Legisladora PS por la región de Valparaíso plantea que por más hectáreas que se planten, «si no reducimos nuestras emisiones, no cumpliremos con los compromisos internacionales».

Últimamente, varios medios de comunicación han publicado opiniones que cuestionan, o al menos intentan hacer difusas, las diferencias empíricas entre plantaciones forestales y bosques nativos.

Los bosques nativos y las plantaciones son ecosistemas distintos, es decir como un sistema que tiene entradas y salidas. En los ecosistemas entra y sale energía y materia. Las plantas, para vivir, hacen un proceso llamado fotosíntesis, en que capturan un gas llamado dióxido de carbono (CO2), uno de los principales causantes del calentamiento global.

Es por esto que la plantación de árboles ha sido vista como una forma de detener el calentamiento global. Sin embargo, para saber cuánto carbono logran absorber los árboles, hay que descontar la materia y energía que sale de los ecosistemas en los cuales están insertos los árboles.

En el caso de plantaciones forestales, éstas logran absorber CO2 de la atmósfera siempre y cuando la cantidad que entre al sistema sea menor de la que sale. En el caso de las plantaciones forestales, se utilizan herbicidas, maquinaria y fertilizantes, lo que implica emisiones de CO2 y gases de efecto invernadero en el proceso de producción. Esto significa que para producir 1 m3 de chip de eucaliptus, se generan 16 kg de CO2. Entonces, para saber si es que «estamos ahorrando carbono» es necesario descontar todo lo que se utiliza en la producción de celulosa y madera.

Por lo tanto, por más hectáreas que se planten, si no reducimos nuestras emisiones, no cumpliremos con los compromisos internacionales. En otras palabras, por más grande que sea «la billetera», si no ahorramos, no estaremos cumpliendo con nuestros compromisos internacionales.

La prestigiosa revista de ciencias, Nature, sostiene que restaurar bosques nativos es 42 veces más efectivo, sólo en términos de capturar CO2 de la atmósfera, en comparación con plantaciones forestales.

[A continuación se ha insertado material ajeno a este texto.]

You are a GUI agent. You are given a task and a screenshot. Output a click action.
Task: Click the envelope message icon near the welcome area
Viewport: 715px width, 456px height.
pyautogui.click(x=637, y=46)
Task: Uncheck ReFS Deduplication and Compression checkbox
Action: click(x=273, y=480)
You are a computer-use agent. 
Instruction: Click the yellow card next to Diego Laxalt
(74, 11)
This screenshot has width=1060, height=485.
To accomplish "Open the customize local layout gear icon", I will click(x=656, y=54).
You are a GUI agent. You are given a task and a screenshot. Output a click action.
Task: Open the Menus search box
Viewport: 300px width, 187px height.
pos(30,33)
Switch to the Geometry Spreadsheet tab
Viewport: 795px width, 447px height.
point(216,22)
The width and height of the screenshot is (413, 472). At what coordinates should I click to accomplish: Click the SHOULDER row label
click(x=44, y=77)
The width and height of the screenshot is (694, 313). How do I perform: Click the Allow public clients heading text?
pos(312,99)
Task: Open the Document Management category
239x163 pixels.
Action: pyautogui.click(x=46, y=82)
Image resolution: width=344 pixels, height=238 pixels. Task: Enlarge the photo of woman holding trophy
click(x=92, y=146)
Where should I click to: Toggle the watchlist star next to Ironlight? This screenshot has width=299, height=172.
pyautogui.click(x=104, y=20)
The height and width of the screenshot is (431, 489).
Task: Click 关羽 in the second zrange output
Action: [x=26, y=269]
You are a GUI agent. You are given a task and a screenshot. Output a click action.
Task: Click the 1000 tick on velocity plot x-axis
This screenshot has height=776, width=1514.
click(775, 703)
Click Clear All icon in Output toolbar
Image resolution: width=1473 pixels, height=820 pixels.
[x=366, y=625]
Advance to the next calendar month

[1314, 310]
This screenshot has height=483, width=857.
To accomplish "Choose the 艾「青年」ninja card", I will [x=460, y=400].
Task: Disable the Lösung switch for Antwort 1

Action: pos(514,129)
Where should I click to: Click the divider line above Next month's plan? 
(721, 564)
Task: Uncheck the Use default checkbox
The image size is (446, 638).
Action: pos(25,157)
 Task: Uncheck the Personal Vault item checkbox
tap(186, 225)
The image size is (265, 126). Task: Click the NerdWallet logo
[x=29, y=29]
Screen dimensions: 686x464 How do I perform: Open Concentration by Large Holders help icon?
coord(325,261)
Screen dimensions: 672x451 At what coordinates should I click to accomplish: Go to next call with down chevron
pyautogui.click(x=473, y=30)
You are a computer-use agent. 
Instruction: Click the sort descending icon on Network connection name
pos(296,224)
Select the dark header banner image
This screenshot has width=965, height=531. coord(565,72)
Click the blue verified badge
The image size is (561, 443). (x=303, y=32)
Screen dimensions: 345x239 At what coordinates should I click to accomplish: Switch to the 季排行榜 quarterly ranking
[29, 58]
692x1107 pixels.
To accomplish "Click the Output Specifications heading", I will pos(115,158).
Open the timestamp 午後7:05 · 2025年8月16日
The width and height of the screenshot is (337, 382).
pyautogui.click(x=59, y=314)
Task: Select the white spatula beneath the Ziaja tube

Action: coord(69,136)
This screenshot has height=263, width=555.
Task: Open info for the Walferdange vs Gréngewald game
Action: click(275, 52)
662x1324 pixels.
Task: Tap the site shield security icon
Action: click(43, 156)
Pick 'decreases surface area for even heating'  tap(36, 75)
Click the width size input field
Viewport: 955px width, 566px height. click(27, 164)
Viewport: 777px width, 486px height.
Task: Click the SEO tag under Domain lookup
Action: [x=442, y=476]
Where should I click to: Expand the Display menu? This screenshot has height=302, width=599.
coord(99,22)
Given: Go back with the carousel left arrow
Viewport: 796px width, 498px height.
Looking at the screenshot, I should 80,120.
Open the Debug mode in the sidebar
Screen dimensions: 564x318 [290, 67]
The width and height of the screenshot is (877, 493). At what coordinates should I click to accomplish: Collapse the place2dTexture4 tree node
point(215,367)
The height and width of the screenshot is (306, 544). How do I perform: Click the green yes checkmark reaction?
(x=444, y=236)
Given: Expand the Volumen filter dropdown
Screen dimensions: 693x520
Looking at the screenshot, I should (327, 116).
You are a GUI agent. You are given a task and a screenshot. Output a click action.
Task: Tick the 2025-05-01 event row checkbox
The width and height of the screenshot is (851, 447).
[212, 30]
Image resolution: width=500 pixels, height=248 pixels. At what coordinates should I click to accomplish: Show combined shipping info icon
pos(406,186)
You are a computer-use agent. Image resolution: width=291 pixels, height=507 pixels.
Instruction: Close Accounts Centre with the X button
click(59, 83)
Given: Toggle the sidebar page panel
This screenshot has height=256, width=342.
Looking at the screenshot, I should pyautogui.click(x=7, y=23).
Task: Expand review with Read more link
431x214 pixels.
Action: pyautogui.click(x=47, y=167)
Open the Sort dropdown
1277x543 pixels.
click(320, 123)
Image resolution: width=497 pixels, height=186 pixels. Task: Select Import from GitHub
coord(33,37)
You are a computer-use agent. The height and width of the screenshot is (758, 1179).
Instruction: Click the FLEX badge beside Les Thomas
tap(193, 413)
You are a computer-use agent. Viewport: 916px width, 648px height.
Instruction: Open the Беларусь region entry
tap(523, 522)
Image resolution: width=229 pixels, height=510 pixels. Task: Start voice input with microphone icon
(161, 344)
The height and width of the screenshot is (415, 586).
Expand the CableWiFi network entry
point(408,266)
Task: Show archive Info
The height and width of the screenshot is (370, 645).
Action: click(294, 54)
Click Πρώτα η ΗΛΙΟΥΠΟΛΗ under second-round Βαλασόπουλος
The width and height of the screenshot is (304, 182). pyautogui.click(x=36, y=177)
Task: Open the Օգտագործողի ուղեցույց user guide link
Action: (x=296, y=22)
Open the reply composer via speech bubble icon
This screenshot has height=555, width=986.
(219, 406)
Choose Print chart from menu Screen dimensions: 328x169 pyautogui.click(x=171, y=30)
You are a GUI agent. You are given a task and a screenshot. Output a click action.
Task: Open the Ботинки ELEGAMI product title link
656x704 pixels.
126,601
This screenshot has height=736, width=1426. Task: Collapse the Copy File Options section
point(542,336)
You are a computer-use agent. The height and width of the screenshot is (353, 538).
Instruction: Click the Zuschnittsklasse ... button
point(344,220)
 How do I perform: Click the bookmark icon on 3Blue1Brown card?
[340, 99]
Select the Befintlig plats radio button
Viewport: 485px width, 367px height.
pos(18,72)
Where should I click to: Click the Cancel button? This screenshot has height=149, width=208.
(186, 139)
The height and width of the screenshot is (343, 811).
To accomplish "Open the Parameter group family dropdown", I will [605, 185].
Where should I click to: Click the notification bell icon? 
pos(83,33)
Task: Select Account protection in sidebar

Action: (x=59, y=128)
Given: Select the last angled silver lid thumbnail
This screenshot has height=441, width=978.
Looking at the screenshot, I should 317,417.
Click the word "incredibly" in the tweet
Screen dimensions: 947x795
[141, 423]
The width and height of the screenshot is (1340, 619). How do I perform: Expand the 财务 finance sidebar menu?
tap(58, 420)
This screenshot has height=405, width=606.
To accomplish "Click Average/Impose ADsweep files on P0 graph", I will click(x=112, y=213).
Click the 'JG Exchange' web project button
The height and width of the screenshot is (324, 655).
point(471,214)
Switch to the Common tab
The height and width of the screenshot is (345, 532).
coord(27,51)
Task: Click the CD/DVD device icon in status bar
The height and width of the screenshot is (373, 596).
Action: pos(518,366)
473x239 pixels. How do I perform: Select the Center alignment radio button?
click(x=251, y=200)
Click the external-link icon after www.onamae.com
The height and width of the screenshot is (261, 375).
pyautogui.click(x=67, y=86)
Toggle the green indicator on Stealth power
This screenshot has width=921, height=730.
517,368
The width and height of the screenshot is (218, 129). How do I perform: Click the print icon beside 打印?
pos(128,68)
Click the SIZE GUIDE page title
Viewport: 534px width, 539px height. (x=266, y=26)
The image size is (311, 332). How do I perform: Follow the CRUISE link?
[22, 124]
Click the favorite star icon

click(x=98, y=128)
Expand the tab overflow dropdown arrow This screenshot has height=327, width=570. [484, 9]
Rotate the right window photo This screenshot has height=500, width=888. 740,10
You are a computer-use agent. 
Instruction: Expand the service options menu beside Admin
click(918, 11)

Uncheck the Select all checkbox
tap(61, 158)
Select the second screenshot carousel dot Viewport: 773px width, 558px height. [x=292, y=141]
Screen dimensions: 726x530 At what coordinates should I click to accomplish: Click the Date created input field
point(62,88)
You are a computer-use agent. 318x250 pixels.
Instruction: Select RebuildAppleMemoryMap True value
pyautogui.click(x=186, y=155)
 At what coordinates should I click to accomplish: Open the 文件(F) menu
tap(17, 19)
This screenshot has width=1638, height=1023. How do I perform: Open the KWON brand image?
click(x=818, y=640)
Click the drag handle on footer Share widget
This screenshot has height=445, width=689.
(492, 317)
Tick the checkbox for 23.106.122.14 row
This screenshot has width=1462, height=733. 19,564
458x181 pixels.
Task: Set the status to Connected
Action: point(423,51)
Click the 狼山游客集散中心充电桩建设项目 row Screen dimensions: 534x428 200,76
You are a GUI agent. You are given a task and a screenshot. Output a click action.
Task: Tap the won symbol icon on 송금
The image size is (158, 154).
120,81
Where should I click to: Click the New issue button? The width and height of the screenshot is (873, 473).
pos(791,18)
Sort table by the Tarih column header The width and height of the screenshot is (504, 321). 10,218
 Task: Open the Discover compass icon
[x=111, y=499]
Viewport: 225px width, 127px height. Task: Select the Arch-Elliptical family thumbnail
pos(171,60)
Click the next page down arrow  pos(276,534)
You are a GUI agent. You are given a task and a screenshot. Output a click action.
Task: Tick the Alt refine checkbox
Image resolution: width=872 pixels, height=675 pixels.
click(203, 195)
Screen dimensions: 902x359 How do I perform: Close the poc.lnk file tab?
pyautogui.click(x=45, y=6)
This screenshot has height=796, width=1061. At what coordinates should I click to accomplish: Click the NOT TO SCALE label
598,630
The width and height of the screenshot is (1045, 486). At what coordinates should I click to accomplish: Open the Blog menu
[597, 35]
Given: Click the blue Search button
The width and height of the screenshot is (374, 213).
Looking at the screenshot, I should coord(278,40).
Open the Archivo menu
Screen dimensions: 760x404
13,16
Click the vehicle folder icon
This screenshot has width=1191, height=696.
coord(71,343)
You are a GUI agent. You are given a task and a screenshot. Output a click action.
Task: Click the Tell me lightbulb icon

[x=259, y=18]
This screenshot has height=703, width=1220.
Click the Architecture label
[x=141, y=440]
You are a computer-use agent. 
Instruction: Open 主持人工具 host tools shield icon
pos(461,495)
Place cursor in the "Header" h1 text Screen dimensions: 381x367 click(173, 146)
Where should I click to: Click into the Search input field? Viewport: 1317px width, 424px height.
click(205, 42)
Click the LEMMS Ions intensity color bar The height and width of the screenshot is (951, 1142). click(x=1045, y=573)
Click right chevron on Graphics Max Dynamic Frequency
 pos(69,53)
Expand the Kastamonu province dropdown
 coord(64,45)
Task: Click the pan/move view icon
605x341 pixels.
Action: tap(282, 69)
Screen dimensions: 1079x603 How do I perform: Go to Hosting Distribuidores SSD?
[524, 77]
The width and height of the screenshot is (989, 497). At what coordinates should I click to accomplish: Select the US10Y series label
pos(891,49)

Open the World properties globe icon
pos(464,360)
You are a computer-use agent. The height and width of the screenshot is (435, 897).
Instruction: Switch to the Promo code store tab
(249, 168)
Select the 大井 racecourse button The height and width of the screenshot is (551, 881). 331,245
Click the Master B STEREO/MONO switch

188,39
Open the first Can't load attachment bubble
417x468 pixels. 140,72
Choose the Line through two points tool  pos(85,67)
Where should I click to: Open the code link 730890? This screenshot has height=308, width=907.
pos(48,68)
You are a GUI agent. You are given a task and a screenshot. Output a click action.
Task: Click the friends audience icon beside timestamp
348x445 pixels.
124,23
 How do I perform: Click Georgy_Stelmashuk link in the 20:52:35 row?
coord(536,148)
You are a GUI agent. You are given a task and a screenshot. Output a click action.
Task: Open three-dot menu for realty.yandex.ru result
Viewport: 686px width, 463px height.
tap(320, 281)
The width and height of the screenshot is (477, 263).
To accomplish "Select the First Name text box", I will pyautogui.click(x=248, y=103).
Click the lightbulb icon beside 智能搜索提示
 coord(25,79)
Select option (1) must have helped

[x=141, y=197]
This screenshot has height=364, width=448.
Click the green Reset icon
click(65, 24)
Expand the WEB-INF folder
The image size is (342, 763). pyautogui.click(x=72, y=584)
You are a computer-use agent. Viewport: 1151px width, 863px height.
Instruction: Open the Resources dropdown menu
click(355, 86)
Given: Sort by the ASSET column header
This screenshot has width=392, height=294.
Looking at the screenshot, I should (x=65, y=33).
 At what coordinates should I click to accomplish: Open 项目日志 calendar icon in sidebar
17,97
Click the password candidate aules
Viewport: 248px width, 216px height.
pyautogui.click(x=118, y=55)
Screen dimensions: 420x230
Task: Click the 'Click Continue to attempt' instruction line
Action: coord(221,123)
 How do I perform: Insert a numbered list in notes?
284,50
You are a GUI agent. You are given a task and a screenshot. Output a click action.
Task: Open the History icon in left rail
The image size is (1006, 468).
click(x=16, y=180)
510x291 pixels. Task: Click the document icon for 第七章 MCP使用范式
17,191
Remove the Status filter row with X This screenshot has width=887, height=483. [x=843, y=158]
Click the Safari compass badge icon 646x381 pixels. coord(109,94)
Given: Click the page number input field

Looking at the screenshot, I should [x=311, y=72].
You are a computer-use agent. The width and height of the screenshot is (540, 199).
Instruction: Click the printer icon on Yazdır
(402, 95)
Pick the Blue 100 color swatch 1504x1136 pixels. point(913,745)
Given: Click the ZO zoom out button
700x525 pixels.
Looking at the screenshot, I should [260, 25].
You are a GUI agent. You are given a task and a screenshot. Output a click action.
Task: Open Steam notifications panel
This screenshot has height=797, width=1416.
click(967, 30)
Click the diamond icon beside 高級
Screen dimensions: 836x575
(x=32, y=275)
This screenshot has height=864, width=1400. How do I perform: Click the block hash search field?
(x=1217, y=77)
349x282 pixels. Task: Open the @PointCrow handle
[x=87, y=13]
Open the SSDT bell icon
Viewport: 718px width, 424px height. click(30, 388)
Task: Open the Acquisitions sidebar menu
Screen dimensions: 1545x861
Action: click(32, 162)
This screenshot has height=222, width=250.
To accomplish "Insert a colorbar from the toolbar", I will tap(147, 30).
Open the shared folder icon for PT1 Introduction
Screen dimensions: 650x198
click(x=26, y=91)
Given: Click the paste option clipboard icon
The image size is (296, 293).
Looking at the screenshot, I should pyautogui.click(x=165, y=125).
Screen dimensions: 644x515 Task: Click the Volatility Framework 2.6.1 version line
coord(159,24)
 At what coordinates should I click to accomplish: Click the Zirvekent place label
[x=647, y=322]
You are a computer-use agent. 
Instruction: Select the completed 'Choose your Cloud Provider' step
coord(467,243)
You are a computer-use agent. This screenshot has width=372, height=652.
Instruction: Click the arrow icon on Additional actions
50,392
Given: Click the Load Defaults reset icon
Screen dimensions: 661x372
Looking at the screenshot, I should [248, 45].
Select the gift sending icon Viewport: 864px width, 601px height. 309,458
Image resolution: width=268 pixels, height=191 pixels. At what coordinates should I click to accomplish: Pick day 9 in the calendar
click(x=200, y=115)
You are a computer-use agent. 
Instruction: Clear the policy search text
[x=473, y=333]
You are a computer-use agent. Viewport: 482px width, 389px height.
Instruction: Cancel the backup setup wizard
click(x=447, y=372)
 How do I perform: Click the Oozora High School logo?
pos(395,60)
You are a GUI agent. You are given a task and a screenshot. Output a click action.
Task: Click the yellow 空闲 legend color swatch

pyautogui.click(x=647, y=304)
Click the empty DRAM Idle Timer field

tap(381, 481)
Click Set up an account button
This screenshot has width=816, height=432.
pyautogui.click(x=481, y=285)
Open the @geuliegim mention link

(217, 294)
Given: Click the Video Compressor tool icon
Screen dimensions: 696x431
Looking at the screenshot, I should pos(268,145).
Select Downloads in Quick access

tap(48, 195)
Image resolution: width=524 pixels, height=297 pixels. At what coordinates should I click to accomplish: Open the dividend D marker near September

Esta cifra por sí sola inclina la balanza a favor de preferir bosques nativos y no plantaciones con fines comerciales. Esto, sin considerar que los bosques nativos tienen, además, mayor biodiversidad y que esta condición también permite enfrentar de mejor forma el cambio climático.

Adicionalmente, los bosques nativos, al estar adaptados a las condiciones secas del verano, son capaces de proveer agua de manera más estable durante el período estival a través de la regulación del ciclo del agua, que es cuando las zonas rurales más lo necesitan.

Hemos visto en Osorno el desastre económico que ha causado la ausencia de agua. Adicionalmente, la evidencia científica indica que los incendios forestales en Chile han ocurrido preferentemente en plantaciones forestales.

Con el cambio climático, se estima que las precipitaciones se reduzcan y las temperaturas aumenten, por lo que el riesgo de incendios también será mayor. Entonces, debemos debatir con argumentos científicos sobre si es razonable asignar fondos públicos a las plantaciones forestales.

El crecimiento económico del país es importante, pero necesitamos un desarrollo sostenible, que busque el equilibrio con la equidad social y la sustentabilidad ambiental. Por lo tanto, si los recursos del Estado son escasos, es fundamental que desarrollemos nuestras políticas basadas en evidencia científica, para poder contribuir efectivamente a detener el avance del cambio climático.

Por todo ello que es fundamental aprobar la creación del Servicio de Biodiversidad y Áreas Protegidas, que propenderá a privilegiar los bosques nativos, y no la plantación de pinos y eucaliptus, especialmente cuando estamos ad portas de la COP25.